O’Neal’s choice

To the editor:

For House Speaker/litigator Mike O’Neal: Can you act in a truly virtuous manner in your public duties and private business by avoiding issues under litigation you conduct for private clients against Kansas while leading the Kansas House of Representatives? I say no.

Expenses defending litigation place you as an adversary to the Kansas citizenry already beleaguered by losses of government services. As a litigator against Kansas you are not defending the public good, rather you’re a champion for narrow (meritorious or not) interests of private clients. If true to your clients, as legal ethics demand, you’re against Kansas.

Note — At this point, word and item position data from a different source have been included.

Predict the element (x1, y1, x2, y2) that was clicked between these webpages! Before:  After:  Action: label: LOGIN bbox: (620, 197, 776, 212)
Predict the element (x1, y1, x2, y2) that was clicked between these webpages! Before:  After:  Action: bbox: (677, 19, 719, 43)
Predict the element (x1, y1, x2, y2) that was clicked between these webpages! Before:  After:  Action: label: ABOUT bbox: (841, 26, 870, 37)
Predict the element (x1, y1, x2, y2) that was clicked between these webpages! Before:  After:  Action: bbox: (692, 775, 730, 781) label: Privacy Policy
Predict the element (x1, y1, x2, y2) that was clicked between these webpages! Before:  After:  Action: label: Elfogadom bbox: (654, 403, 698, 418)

My ethical compass, calibrated by 37 years of government service, tells me your choice of clients conflicts with Kansas’ public good, impairs public trust, and wastes appropriations. Consider the following points from the Markkula Center for Applied Ethics at Santa Clara University. First, “Even the appearance of impropriety undermines the public’s faith that the process is fair.” Second, “Aristotle would have argued that leaders should have true virtue, where all parts of the soul are pulling in the same direction; that is, toward the good.”

As House speaker, you control all House processes as its presiding officer, lead the majority caucus and quarterback all the legislative committee chairs. In this high position of public trust, you must defend the public good at all times. In the future, you must decline to represent plaintiffs with claims against Kansas or step down.